Direito à saúde em questão no Brasil
Enviada em 26/11/2024
Sabe-se que o Sistema Único de Saúde (SUS), é modelo para diversos países para implantação/ criação de políticas públicas de saúde. Considerando que o SUS, garante o acesso a saúde para todos os cidadãos, indiferente de raça, genero ou credo, basta estar em território nacional. Sabe-se também, que apesar de todos terem direito a saúde, algo previsto em constituição, grande parte da população, tem dificuldade de acesso, assim como o elucidado no texto acima que a Zona Sul de São Paulo, tem 881 vezes mais leitos que a Zona Norte, também é possível observar este evento, para equipamentos de Ressonância Magnética, no qual a capital Paulista, detém o maior número de equipamentos do país enquanto algumas centenas de municípios, necessitam remover seus pacientes por quilômetros de distância para realização do exame e por muitas vezes aguardar meses para realização deste, devido ao baixo número de exames disponibilizado pelo SUS. Não é incomum, as mídias noticiarem que “paciente aguardou 5 anos para realização de ressonância, quando chegou sua vez, já havia falecido”. Além da baixa oferta, outro fato que chama atenção, é quanto a concentração dos serviços de saúde especializados, que por muitas vezes, estão disponíveis apenas nas Capitais e grandes metrópoles, fazendo com que o cidadão se desloque por horas para ter acesso aos tratamentos, dificultando o acesso a população e também promovendo longos períodos de espera. Resultando em atraso no inicio dos tratamentos, agravamento do quadro clínico e por muitas vezes, abandono do tratamento ou até óbito do paciente.
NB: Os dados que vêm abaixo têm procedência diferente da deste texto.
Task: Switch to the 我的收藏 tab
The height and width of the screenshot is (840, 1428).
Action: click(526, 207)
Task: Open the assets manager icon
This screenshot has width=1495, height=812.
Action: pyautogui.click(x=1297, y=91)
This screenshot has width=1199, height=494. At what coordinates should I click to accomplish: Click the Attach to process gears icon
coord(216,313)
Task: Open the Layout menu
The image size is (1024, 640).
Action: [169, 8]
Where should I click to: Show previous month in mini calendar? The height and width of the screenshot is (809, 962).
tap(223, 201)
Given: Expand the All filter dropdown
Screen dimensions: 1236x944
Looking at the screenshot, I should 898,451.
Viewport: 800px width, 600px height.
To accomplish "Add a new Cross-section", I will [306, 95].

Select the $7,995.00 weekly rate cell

Sabe-se que o maior número de recursos está relacionado a locais com melhores condições socio-econômicas, gestores públicos e nós profissionais da saúde, necessitamos desenvolver políticas públicas pensando em ampliar e garantir o acesso aos serviços de saúde da população menos favorecida, só assim será garantido o direto de acesso a saúde de todos os cidadãos.